5. Establish a Veterans Affairs Psychedelic Research and Treatment Initiative

Mr. Trump, you’ve often spoken about your commitment to our veterans. Here’s a concrete way to transform that commitment into action.

The VA system presents an extraordinary opportunity. It’s the largest integrated healthcare system in America, with established protocols for mental health treatment and a population that desperately needs better solutions for PTSD, depression, and substance use disorders. We’re talking about men and women who’ve served our country only to find themselves trapped in cycles of trauma that conventional treatments often fail to address.

What I’m proposing isn’t just another research program—it’s a comprehensive initiative that leverages the VA’s unique strengths. Imagine dedicated centers of excellence where VA psychiatrists and therapists receive specialized training in psychedelic-assisted therapy. Picture a systematic approach to screening veterans for these treatments, delivering them in safe, supported settings, and providing crucial integration support afterward.

This isn’t pie-in-the-sky thinking. The Defense Department has already recognized the potential here—that’s why they’ve authorized $10 million for psychedelic research. But we need to think bigger. The VA, with its national reach and established infrastructure, could become the world leader in psychedelic medicine, developing protocols and best practices that could benefit not just veterans but, eventually, the broader population.


The path forward for psychedelic medicine requires bold yet measured steps that balance innovation with safety, scientific rigor, and compassionate access. 

These recommendations provide a framework for responsible reform that could fundamentally transform mental healthcare while maintaining appropriate safeguards.

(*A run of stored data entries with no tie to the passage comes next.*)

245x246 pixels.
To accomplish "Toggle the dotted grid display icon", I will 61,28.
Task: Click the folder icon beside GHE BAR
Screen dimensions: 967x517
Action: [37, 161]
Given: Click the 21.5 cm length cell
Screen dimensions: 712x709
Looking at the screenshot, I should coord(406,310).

You have a unique opportunity to correct decades of misguided drug policy that has stifled research and denied patients access to promising treatments. By implementing these changes, your administration could usher in a new mental health treatment era that honors scientific evidence and human dignity.

The time has come to move beyond the failed policies of the past and embrace the therapeutic potential of psychedelics. 

With proper oversight and careful implementation, these reforms could help address our nation’s mental health crisis while establishing America as a leader in 21st-century medicine.